Здесь даже цифры выглядят так, словно это проселочные дороги. У меня действительно было ощущение, что на первом же перекрестке я просто поверну направо. Безграничный океан для меня стал полон примет, как какой-нибудь город, потому что я иду через него по определенному адресу.
«Я увлекся записями в дневнике и пропустил час определения широты. Ну что ж, подожду до завтра, времени у меня хватает.
На подобный же переход Колумб, плывший в это же время года, затратил двадцать два дня. Я полагаю, что у меня уйдет дней тридцать пять – сорок. Однако нужно научиться жить созерцательной растительной жизнью, потому что с тех пор, как я начал много думать, время тянется гораздо медленнее».
Спрашиваю себя:
– А что если бы я был не один? Было бы мне легче? Думаю, что да. О Джек, ну почему тебя здесь нет?! Но сожаления теперь не помогут. Господи, как ярится этот пассат! Пусть, лишь бы парус выдержал – скорее доплыву. Но я промок насквозь.
В четверг 30 октября мною овладел настоящий приступ необузданного оптимизма.
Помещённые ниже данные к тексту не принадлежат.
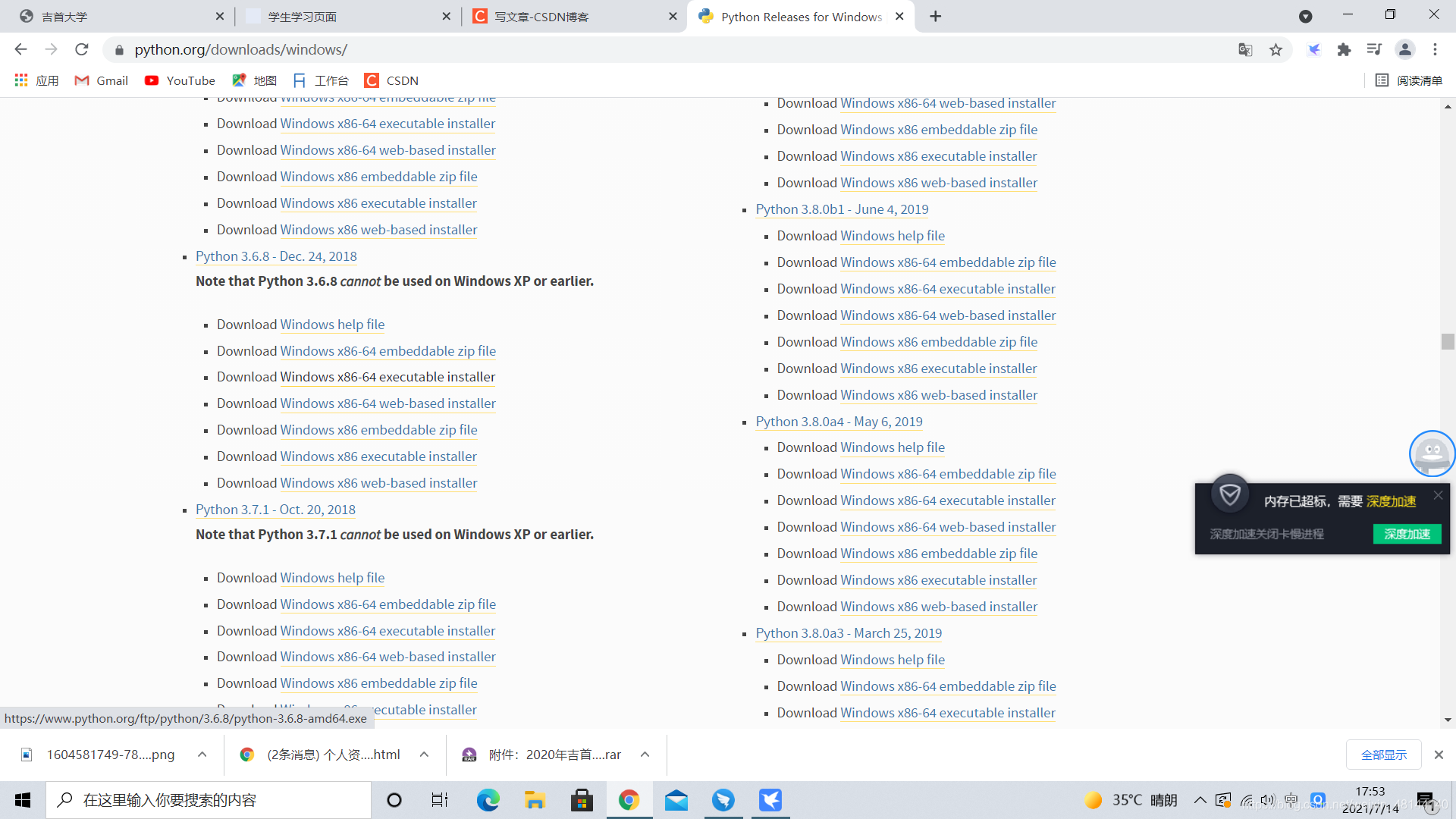Expand options for the html download item

424,755
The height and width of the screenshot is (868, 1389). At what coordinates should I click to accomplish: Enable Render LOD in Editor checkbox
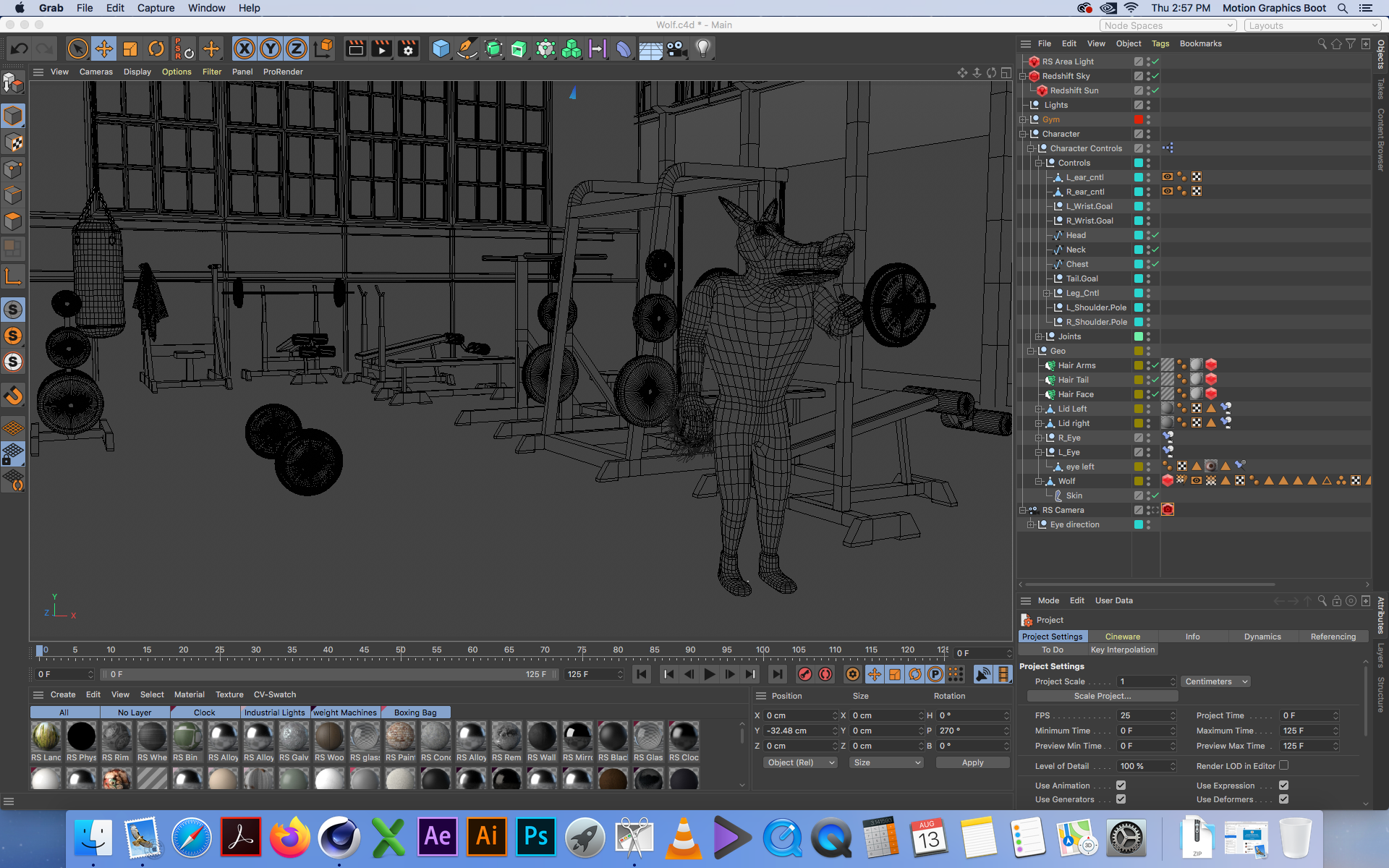tap(1283, 765)
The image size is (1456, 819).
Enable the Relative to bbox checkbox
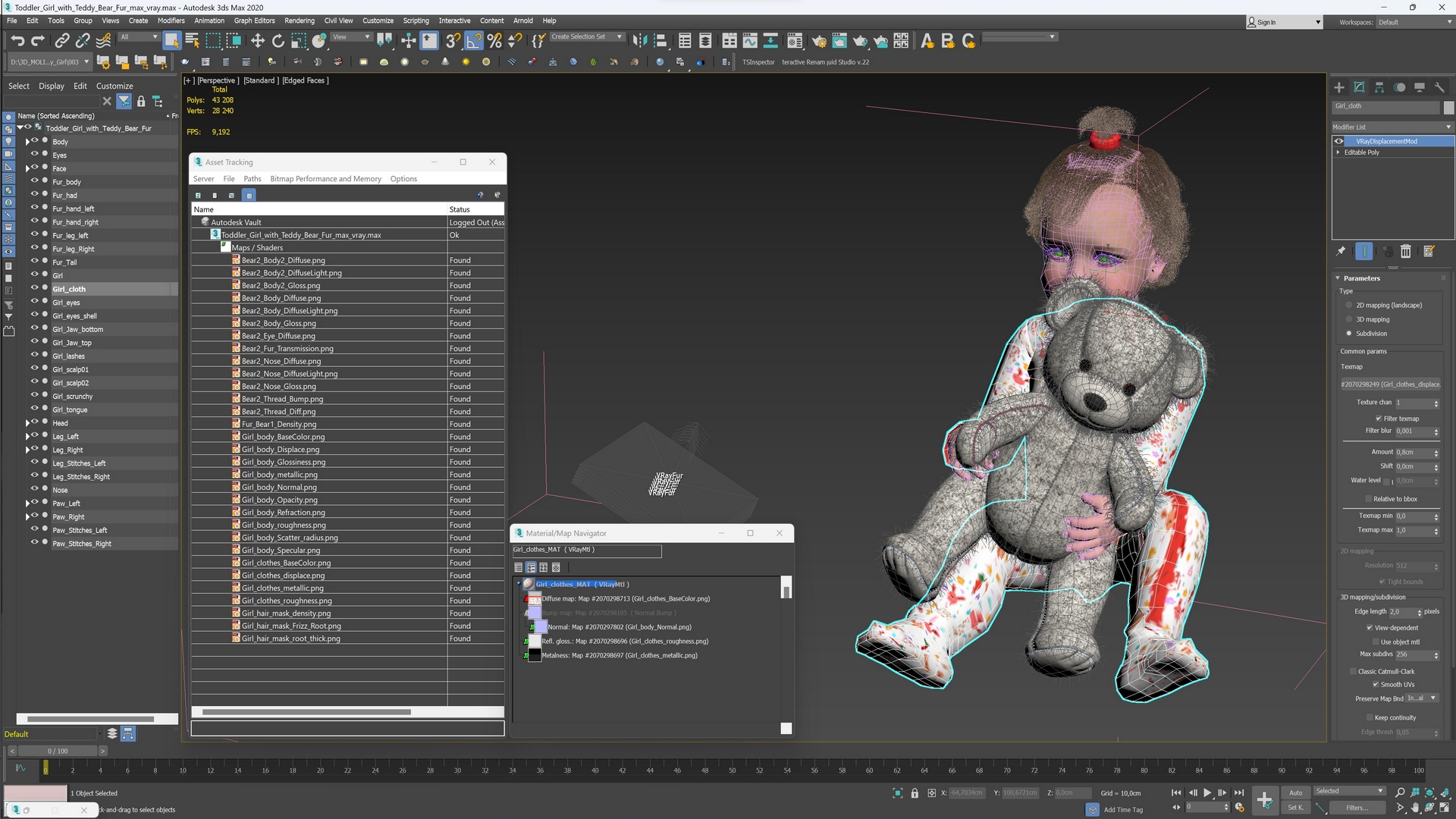(x=1369, y=499)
Записываю дословно следующее:
«Осталось еще 23 дня!» Это означало, что я доплыву до земли 23 ноября. Хорошо еще, что ниже я приписал: «Если только ничего не случится».
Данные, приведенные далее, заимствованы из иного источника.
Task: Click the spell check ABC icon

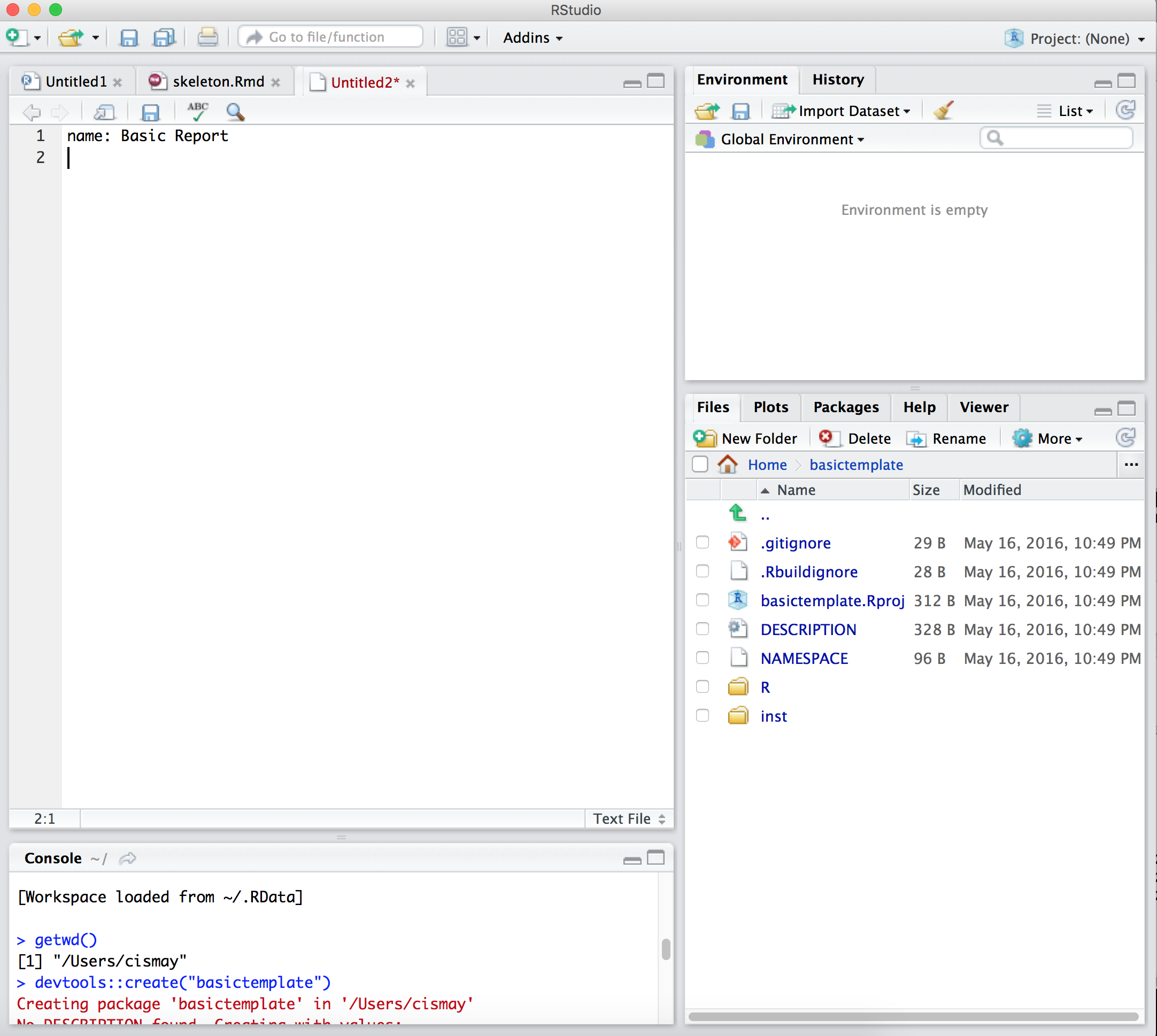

Многих удивит такой оптимизм, а кое-кто даже скажет, что подобные записи появились в моем дневнике уже после путешествия. При этом маловеры будут ссылаться на то, что я сам предусмотрел значительно большие сроки своего плавания. Да, я назначил самые большие сроки, но сделал это для того, чтобы мои близкие волновались как можно меньше. Ведь если бы я сказал, что доплыву за 35 дней, все мои родственники и друзья переполошились бы уже на 20-й день. Но я назначил срок в 60 дней и мог надеяться, что хотя бы дней 30–40 никто волноваться не будет.
«Какой чудесный выдался денек: спокойный, без всяких неприятностей. Впрочем, и ночь была такой же. Я размечтался о своей коллекции граммофонных пластинок, когда прямо надо мной пролетел самолет. Меня, конечно, не заметили. Я по-прежнему страшусь даже самого легкого трения».